Action item A:
In the court opinion excerpt on Eggers' guilty plea, reproduce the part that opens with the words containing "Second the law." and closes with "plea colloquy. Id.".
Action item B:
In the court opinion excerpt on Eggers' guilty plea, which case is quoted for the rule that without a claim of innocence during the plea hearing, a trial judge has no constitutional duty to inquire into the factual basis of a plea?
Action item C:
Resume the court opinion excerpt on Eggers' guilty plea after its last sentence.
----- Page excerpt
Second the law. Alford’s requirement that there be a “strong factual basis” for a guilty
plea, 400 U.S. at 38, “enables a court to determine that the defendant’s guilty plea is voluntary”
and thus constitutional, United States v. Tunning, 69 F.3d 107, 111 (6th Cir. 1995). But the
requirement kicks in only if a defendant “protests his innocence” during the plea colloquy. Id.
The context in which Alford arose confirms the point. At the plea colloquy, the defendant
simultaneously pleaded guilty and asserted his innocence, noting that he pleaded guilty to avoid
the risk of a capital charge. 400 U.S. at 28. That is not this case. Eggers’ protestations of
innocence, as the state courts permissibly found, occurred after the guilty-plea hearing had
ended. Absent a claim of innocence during the plea hearing, “there is no constitutional
requirement that a trial judge inquire into the factual basis of a plea.” Roddy v. Black, 516 F.2d
1380, 1385 (6th Cir. 1975). Eggers never claimed he was innocent until after he pleaded guilty
and after the district court accepted that plea. Eggers thus never triggered Alford. “[O]nce a
court accepts a plea agreement,” we have explained in a similar context, “it is bound by the
bargain.” United States v. Fleming, 239 F.3d 761, 764 (6th Cir. 2001) (quotation omitted). The
state court’s holding that Alford did not apply was thus not “contrary to” or “an unreasonable
application of” “clearly established Federal law.” 28 U.S.C. § 2254(d)(1).
Eggers, notably, fails to point to a single U.S. Supreme Court holding that applies Alford
to a protestation of innocence raised for the first time at a sentencing hearing. “Section
2254(d)(1),” the Supreme Court has explained, “provides a remedy for instances in which a state
court unreasonably applies this Court’s precedent; it does not require state courts to extend that
precedent or license federal courts to treat the failure to do so as error.” White, 134 S. Ct. at
1706. Not only has Eggers failed to identify a Supreme Court decision applying Alford to a
protestation of innocence made after a guilty plea had been accepted, he has not identified any
court decision, state or federal, appellate or trial, that applied Alford in this setting.
----------
----- Source data
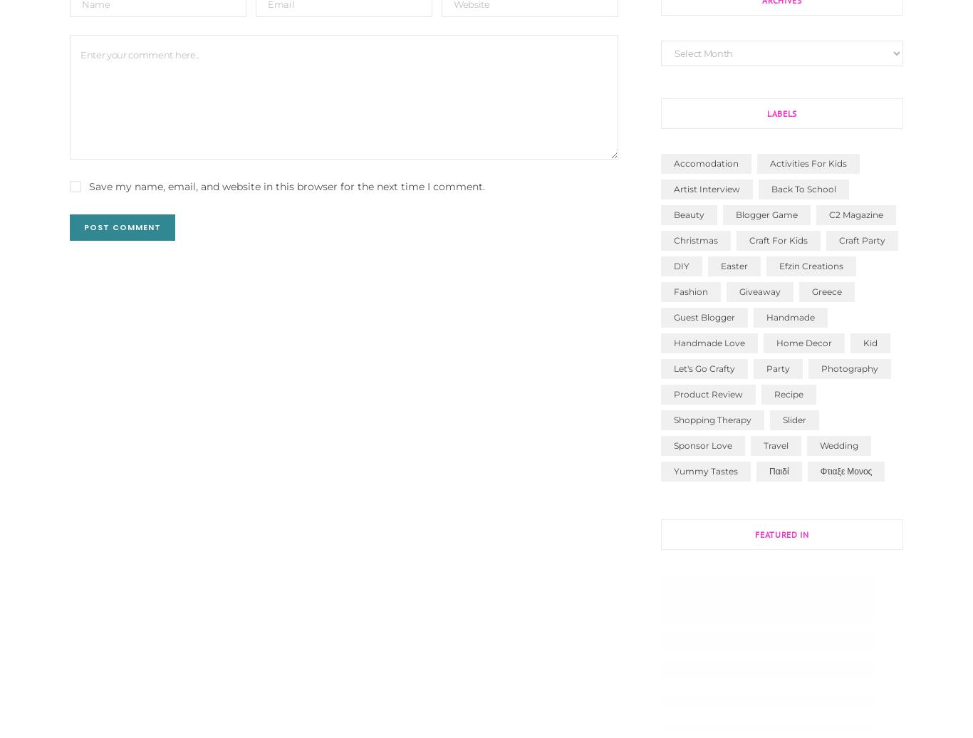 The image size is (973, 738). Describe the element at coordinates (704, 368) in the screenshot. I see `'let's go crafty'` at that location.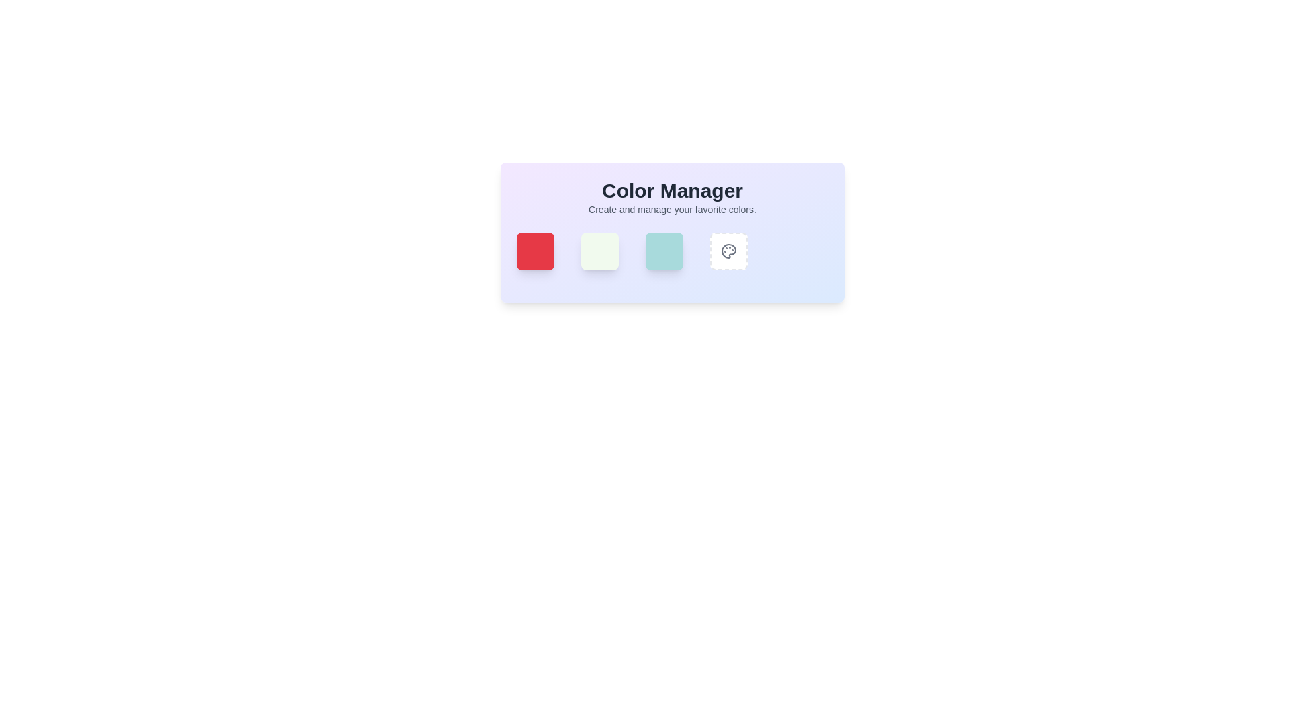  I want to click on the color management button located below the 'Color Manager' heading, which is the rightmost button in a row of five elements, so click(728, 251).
----------
Expected output A:
Second the law. Alford’s requirement that there be a “strong factual basis” for a guilty
plea, 400 U.S. at 38, “enables a court to determine that the defendant’s guilty plea is voluntary”
and thus constitutional, United States v. Tunning, 69 F.3d 107, 111 (6th Cir. 1995). But the
requirement kicks in only if a defendant “protests his innocence” during the plea colloquy. Id.

Expected output B:
Roddy v. Black, 516 F.2d 1380, 1385 (6th Cir. 1975).

Expected output C:
No. 15-3961 Eggers v. Warden, Lebanon Corr. Inst. Page 6
One other point deserves mention on this score. It is not clear that Eggers’ statement
amounted to a claim of innocence in the first place. The state court suggested as much, saying
only that Eggers’ statement “could be construed as a protestation of innocence.” 2013 WL
3816675, at *5. The federal magistrate judge pushed the point further, explaining that given
“[t]he context of the killing” and the fact that Eggers’ “words were spoken in the midst of an
apology, they could have been understood as directed to [Ms. Snyder’s] family and claiming he
did not intend to kill her.” Eggers v. Warden, No. 3:14-cv-443, 2015 WL 3472960, at *10 (S.D.
Ohio June 1, 2015), report and recommendation adopted, 2015 WL 4698434 (S.D. Ohio Aug. 6,
2015). In context, the statement reads more like an admission of guilt than a protestation of
innocence: Eggers was in the midst of a heartfelt apology to the victim’s family, which is quite
understandable given his affection for Ms. Snyder but which is the opposite of a claim of
innocence. In view of his relationship with the victim, it is just as plausible to read his words as
a statement to her family (and his) that he did not intend to kill her, which in fact he did not.
Eggers offers several rejoinders to this conclusion. He protests that his claim of
innocence came less than two minutes after the court accepted his plea. This was “one ongoing
hearing,” he points out, and the trial court “made no announcement that the plea hearing was
over . . . that a non-lawyer would understand.” Appellant’s Br. 14–15. The trial court should
have stopped to apply Alford, as Eggers sees it, and determined whether there was a strong
factual basis for his guilty plea.
To be sure, this is one way to read the facts, but it is not the only way—and most
importantly it is not the only reasonable way. In this setting, we ask not whether we would have
read the facts differently “in the first instance.” Wood v. Allen, 558 U.S. 290, 301 (2010). We
ask whether fairminded jurists could agree with the state court’s reading of the facts. See Burt,
134 S. Ct. at 16. We see no such problem here, where the trial court accepted the guilty plea and
signaled a transition before Eggers mentioned anything about his innocence. Under Alford, “it is
not incumbent upon the sentencing court to ascertain whether the defendant believes in his
innocence. Instead, it is the defendant’s duty to assert innocence and thereby bring to the court’s
attention the need to ensure a factual basis for the guilty plea notwithstanding his claim of
innocence.” Orman v. Cain, 228 F.3d 616, 621 (5th Cir. 2000).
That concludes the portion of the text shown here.